Today was the kind of day I like at the RSNA meeting. I reviewed some old stuff, learned some new stuff, and had some great laughs.
Today was the kind of day I like at the RSNA meeting. I reviewed some old stuff, learned some new stuff, and had some great laughs.
I attended two very good courses, both part of the society's "Essentials of Radiology" program. These courses provide basic core material in a quick but thorough overview. I went to the pediatric and knee sessions. These are facts we should all have on the tips of our tongues, and now I will have them again for at least a day or two.

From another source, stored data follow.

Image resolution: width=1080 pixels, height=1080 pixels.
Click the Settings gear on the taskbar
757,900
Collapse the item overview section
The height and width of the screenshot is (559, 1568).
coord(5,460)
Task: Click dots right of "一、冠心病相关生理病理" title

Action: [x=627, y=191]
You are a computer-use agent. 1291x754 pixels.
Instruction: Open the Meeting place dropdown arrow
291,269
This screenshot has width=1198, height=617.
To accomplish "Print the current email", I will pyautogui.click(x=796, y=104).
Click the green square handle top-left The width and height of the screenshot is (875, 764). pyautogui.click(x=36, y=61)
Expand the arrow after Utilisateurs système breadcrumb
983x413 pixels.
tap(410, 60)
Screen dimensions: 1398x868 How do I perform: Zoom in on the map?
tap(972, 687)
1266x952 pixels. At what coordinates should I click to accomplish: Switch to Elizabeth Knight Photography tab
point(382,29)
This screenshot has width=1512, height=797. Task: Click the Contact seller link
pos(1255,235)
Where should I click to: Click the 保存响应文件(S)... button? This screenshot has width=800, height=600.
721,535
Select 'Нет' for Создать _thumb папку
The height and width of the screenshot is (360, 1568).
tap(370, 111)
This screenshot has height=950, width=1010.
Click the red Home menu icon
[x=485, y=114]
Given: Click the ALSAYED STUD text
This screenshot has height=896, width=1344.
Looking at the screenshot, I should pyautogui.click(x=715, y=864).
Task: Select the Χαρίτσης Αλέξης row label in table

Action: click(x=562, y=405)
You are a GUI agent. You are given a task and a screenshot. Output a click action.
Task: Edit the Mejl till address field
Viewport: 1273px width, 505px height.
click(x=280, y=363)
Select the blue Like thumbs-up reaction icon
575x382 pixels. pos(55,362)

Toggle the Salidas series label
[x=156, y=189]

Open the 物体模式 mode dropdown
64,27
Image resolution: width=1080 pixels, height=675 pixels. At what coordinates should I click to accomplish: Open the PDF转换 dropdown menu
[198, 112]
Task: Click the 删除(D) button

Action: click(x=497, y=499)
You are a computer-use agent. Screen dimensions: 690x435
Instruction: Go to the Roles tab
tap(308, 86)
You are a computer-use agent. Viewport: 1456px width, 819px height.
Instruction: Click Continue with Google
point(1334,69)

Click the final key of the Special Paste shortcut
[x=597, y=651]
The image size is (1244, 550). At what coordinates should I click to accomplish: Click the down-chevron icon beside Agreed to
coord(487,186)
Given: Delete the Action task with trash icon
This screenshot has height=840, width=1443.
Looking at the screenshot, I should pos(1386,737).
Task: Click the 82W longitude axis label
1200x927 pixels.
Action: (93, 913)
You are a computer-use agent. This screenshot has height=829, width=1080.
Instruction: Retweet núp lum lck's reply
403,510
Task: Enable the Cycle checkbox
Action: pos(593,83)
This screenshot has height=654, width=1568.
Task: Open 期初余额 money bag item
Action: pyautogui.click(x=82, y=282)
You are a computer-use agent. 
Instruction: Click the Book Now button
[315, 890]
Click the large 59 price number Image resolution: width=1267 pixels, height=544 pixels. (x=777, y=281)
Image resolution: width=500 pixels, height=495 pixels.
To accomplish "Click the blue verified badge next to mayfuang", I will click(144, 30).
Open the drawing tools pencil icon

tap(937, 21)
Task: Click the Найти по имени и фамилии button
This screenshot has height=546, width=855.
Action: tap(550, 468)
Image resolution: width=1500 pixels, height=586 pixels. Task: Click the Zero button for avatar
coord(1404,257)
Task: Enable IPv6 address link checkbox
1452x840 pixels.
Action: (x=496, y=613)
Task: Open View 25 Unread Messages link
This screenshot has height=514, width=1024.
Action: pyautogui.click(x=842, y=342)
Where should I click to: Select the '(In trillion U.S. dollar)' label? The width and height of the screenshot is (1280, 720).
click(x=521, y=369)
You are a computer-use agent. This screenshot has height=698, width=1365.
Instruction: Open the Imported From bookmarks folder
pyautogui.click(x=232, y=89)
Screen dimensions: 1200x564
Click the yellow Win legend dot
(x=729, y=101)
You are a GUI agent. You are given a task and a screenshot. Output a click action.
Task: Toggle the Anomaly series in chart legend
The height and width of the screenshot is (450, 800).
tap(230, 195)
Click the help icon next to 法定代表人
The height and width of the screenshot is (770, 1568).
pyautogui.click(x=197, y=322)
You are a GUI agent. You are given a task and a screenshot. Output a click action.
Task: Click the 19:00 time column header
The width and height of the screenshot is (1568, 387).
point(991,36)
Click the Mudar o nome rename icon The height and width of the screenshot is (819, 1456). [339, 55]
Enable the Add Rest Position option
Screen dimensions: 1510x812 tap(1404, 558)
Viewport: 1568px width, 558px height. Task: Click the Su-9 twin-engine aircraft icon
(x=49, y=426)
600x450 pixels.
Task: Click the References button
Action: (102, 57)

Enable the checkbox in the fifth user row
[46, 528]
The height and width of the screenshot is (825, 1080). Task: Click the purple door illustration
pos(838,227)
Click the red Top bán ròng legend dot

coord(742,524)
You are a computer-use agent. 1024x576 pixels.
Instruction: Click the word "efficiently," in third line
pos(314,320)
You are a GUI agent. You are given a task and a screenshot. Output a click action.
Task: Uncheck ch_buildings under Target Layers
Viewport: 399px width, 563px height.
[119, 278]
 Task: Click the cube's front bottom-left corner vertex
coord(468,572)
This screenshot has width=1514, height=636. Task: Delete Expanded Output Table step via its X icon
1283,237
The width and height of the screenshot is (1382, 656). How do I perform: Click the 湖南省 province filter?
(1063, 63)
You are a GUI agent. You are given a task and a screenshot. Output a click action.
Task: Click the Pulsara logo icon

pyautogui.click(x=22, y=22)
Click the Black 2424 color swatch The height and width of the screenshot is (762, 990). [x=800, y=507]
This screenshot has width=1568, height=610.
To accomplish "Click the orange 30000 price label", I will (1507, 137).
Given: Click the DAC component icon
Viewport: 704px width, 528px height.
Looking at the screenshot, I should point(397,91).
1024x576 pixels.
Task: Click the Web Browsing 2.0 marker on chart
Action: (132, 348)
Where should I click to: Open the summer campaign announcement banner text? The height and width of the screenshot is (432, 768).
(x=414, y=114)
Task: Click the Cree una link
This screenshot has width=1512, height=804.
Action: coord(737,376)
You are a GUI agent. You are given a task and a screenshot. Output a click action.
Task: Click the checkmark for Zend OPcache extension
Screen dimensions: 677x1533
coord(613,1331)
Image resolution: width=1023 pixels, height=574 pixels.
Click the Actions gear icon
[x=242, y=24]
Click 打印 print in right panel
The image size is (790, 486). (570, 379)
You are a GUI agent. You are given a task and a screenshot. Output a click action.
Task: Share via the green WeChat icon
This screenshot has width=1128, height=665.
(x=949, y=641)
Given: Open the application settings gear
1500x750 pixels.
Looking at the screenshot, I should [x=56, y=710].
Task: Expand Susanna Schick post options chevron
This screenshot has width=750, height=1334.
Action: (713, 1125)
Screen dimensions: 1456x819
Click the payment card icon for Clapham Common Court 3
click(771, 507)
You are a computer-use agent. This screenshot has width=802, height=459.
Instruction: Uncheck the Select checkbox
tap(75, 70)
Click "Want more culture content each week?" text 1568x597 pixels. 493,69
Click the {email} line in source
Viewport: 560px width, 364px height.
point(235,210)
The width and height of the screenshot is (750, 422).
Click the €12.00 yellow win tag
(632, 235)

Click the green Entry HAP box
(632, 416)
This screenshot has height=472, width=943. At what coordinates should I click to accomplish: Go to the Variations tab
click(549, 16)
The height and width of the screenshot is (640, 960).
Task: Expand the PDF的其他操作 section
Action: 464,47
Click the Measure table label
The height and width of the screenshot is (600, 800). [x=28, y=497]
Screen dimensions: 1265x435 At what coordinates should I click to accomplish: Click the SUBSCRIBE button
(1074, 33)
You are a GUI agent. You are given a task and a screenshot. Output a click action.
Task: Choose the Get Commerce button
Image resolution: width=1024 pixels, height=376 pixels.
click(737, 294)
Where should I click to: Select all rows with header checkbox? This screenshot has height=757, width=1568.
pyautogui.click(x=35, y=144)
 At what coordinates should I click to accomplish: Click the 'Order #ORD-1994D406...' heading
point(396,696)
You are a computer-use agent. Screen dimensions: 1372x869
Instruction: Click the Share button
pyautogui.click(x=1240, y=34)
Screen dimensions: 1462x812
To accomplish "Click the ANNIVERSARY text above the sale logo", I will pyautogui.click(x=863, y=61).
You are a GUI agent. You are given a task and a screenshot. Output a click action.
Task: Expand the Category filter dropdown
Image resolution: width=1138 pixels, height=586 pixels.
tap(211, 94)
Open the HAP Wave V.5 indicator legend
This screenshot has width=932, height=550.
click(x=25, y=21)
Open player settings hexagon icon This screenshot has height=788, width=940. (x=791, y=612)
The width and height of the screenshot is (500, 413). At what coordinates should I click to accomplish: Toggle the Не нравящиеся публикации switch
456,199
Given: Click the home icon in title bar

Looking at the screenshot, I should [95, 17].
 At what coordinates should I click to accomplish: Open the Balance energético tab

I spent several hours side-stepping the poster exhibit hall. Every year, I promise myself that next year I will spend the entire week in that hall. Where else can you study the latest information on any current topic in radiology, concisely and graphically presented, at your own pace?
There were several excellent presentations on CT brain perfusion imaging, a technique we're adding to our routine R/O stroke protocol. I saw a little poster comparing enhanced with nonenhanced abdominal CT on ER patients, which confirmed my belief that most (80%) of the time you should just go ahead and scan them, rather than delay them for IV and oral contrast. And while I never really thought about doing CT on a possum, now I know how.
I spent a couple of hours looking at the vendor exhibits. We're in the market for a new multislice CT, and like most radiologists, I have slice envy. Toshiba, GE, Philips, and Siemens all claim they're the best. They all look pretty good to me, but then I trained on an EMI.
There are a lot of exhibits for mammography equipment, software and promotional material. I find this interesting, since I don't know any radiologist in the universe who wants to do more mammo.